DATA SHOWN:
----------------

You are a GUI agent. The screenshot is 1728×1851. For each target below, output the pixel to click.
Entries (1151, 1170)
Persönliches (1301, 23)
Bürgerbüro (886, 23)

----------------

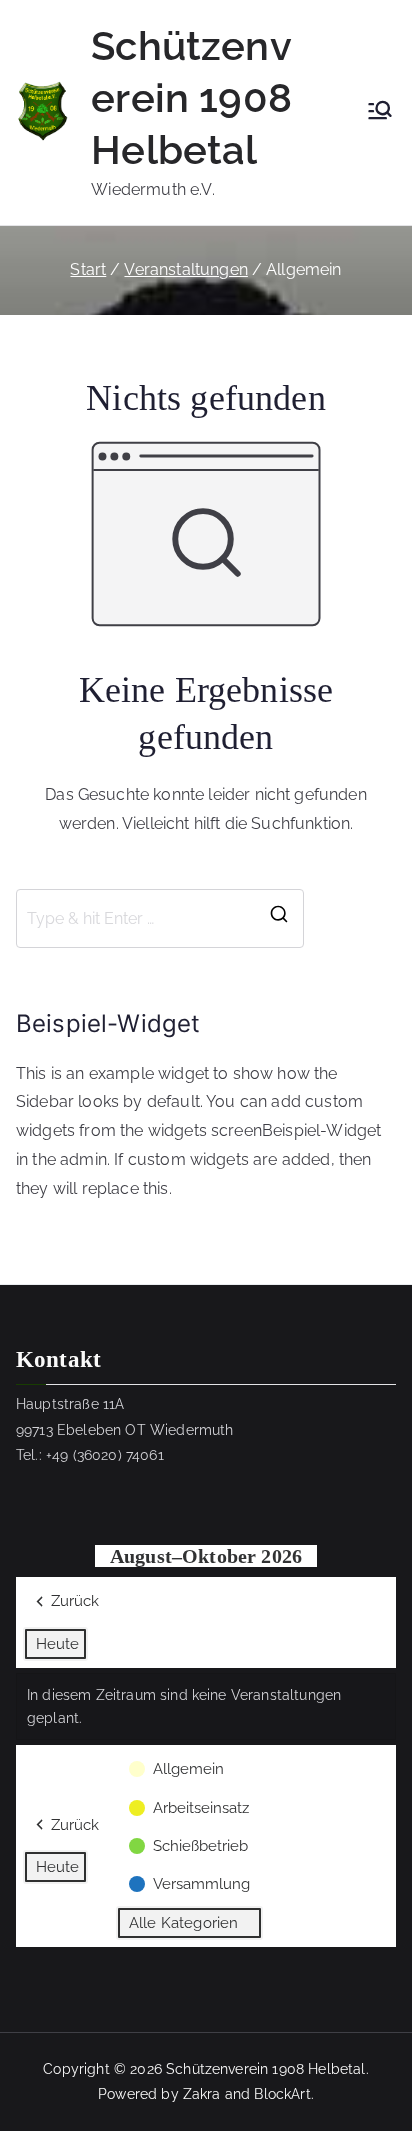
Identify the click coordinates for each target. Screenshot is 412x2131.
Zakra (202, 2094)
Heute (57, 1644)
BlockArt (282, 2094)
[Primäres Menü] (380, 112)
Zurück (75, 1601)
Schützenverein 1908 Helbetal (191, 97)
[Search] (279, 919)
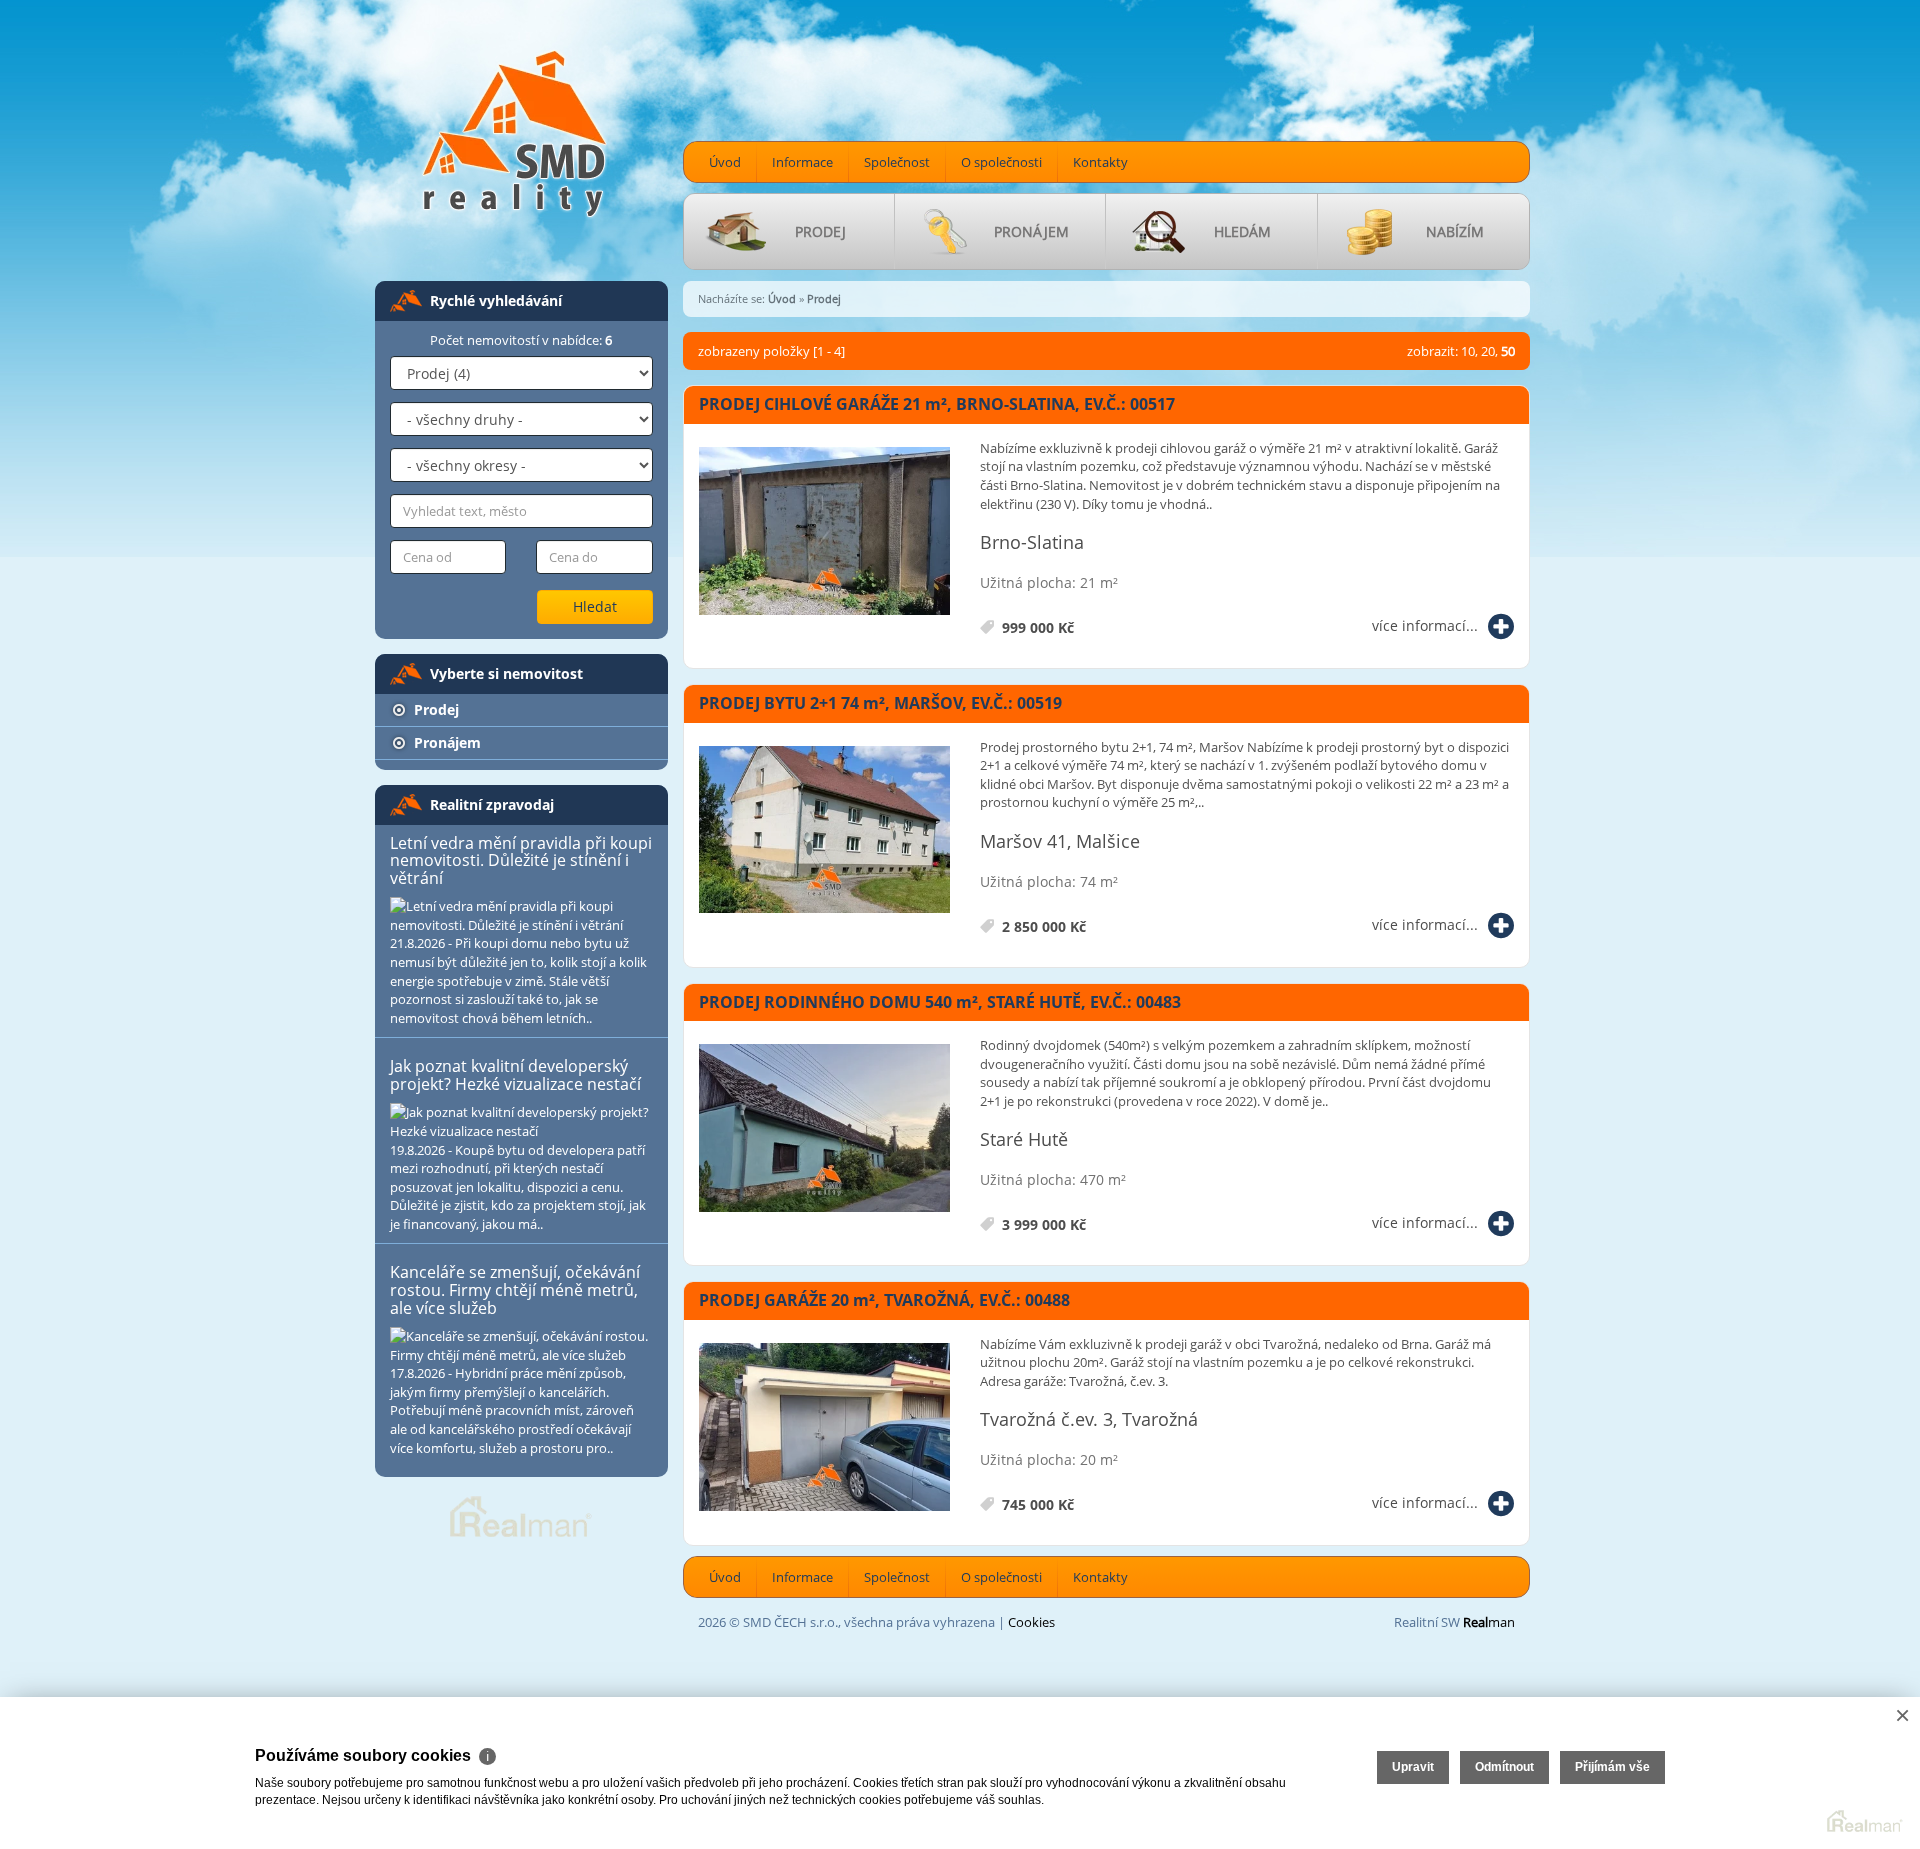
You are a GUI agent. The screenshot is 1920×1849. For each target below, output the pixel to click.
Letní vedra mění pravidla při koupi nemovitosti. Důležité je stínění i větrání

----------------

WORK TASK:
Above are some records. Output exactly the lines from the one that contains "Zurück (75, 1601)" to the one that contains "Letní vedra mění", keeping both, and omit the pictures.

RESULT OF THIS TASK:
Zurück (75, 1601)
Schützenverein 1908 Helbetal (191, 97)
[Search] (279, 919)
You are a GUI agent. The screenshot is 1920×1849. For each target below, output the pixel to click.
Letní vedra mění pravidla při koupi nemovitosti. Důležité je stínění i větrání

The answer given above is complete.